(Saved entries)
========================================

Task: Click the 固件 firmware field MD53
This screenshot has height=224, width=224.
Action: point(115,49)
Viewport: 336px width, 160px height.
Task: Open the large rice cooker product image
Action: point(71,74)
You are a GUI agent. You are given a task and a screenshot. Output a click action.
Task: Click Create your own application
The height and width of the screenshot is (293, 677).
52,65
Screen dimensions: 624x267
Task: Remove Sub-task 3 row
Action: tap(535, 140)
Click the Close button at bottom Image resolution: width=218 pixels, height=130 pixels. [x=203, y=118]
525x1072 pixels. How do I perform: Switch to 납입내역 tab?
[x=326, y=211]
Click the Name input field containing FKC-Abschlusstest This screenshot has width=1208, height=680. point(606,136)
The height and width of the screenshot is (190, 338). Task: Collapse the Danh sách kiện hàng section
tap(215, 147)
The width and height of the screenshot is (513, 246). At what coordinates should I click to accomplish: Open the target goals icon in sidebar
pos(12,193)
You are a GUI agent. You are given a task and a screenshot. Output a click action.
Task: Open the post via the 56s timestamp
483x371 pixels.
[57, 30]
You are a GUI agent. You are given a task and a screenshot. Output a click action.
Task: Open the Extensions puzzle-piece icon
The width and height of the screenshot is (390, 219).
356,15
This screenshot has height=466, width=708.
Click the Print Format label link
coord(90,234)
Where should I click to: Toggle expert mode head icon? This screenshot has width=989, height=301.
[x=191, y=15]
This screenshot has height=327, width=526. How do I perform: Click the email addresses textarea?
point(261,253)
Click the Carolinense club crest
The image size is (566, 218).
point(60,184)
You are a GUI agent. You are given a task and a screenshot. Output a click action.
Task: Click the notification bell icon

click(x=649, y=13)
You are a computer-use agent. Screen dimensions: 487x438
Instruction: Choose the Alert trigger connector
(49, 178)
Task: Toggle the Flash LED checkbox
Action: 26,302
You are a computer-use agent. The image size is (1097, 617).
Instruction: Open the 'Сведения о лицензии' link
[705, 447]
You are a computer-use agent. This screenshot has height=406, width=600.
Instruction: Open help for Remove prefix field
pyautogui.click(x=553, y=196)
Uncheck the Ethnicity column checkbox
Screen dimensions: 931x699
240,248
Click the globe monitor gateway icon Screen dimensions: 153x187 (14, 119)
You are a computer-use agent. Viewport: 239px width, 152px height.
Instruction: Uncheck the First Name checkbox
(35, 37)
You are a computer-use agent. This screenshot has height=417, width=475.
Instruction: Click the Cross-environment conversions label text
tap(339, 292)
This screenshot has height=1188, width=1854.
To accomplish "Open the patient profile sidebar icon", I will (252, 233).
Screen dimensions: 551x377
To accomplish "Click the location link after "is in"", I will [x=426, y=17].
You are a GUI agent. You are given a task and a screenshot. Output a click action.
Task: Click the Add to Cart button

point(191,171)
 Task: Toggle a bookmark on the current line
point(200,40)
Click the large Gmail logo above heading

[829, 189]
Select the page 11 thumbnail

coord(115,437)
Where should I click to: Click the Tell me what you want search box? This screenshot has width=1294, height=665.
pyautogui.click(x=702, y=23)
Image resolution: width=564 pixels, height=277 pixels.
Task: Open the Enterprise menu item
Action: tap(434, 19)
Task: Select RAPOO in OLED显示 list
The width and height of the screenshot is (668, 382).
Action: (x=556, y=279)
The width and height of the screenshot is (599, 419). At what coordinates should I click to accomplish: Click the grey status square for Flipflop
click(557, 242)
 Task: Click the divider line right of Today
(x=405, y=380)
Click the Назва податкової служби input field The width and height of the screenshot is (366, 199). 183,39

========================================

**Exercise aim**
Give all of the entries again, exactly.

**Solved exercise**
Task: Click the 固件 firmware field MD53
This screenshot has height=224, width=224.
Action: point(115,49)
Viewport: 336px width, 160px height.
Task: Open the large rice cooker product image
Action: point(71,74)
You are a GUI agent. You are given a task and a screenshot. Output a click action.
Task: Click Create your own application
The height and width of the screenshot is (293, 677).
52,65
Screen dimensions: 624x267
Task: Remove Sub-task 3 row
Action: tap(535, 140)
Click the Close button at bottom Image resolution: width=218 pixels, height=130 pixels. [x=203, y=118]
525x1072 pixels. How do I perform: Switch to 납입내역 tab?
[x=326, y=211]
Click the Name input field containing FKC-Abschlusstest This screenshot has width=1208, height=680. point(606,136)
The height and width of the screenshot is (190, 338). Task: Collapse the Danh sách kiện hàng section
tap(215, 147)
The width and height of the screenshot is (513, 246). At what coordinates should I click to accomplish: Open the target goals icon in sidebar
pos(12,193)
You are a GUI agent. You are given a task and a screenshot. Output a click action.
Task: Open the post via the 56s timestamp
483x371 pixels.
[57, 30]
You are a GUI agent. You are given a task and a screenshot. Output a click action.
Task: Open the Extensions puzzle-piece icon
The width and height of the screenshot is (390, 219).
356,15
This screenshot has height=466, width=708.
Click the Print Format label link
coord(90,234)
Where should I click to: Toggle expert mode head icon? This screenshot has width=989, height=301.
[x=191, y=15]
This screenshot has height=327, width=526. How do I perform: Click the email addresses textarea?
point(261,253)
Click the Carolinense club crest
The image size is (566, 218).
point(60,184)
You are a GUI agent. You are given a task and a screenshot. Output a click action.
Task: Click the notification bell icon

click(x=649, y=13)
You are a computer-use agent. Screen dimensions: 487x438
Instruction: Choose the Alert trigger connector
(49, 178)
Task: Toggle the Flash LED checkbox
Action: 26,302
You are a computer-use agent. The image size is (1097, 617).
Instruction: Open the 'Сведения о лицензии' link
[705, 447]
You are a computer-use agent. This screenshot has height=406, width=600.
Instruction: Open help for Remove prefix field
pyautogui.click(x=553, y=196)
Uncheck the Ethnicity column checkbox
Screen dimensions: 931x699
240,248
Click the globe monitor gateway icon Screen dimensions: 153x187 (14, 119)
You are a computer-use agent. Viewport: 239px width, 152px height.
Instruction: Uncheck the First Name checkbox
(35, 37)
You are a computer-use agent. This screenshot has height=417, width=475.
Instruction: Click the Cross-environment conversions label text
tap(339, 292)
This screenshot has height=1188, width=1854.
To accomplish "Open the patient profile sidebar icon", I will (252, 233).
Screen dimensions: 551x377
To accomplish "Click the location link after "is in"", I will [x=426, y=17].
You are a GUI agent. You are given a task and a screenshot. Output a click action.
Task: Click the Add to Cart button

point(191,171)
 Task: Toggle a bookmark on the current line
point(200,40)
Click the large Gmail logo above heading

[829, 189]
Select the page 11 thumbnail

coord(115,437)
Where should I click to: Click the Tell me what you want search box? This screenshot has width=1294, height=665.
pyautogui.click(x=702, y=23)
Image resolution: width=564 pixels, height=277 pixels.
Task: Open the Enterprise menu item
Action: tap(434, 19)
Task: Select RAPOO in OLED显示 list
The width and height of the screenshot is (668, 382).
Action: (x=556, y=279)
The width and height of the screenshot is (599, 419). At what coordinates should I click to accomplish: Click the grey status square for Flipflop
click(557, 242)
 Task: Click the divider line right of Today
(x=405, y=380)
Click the Назва податкової служби input field The width and height of the screenshot is (366, 199). 183,39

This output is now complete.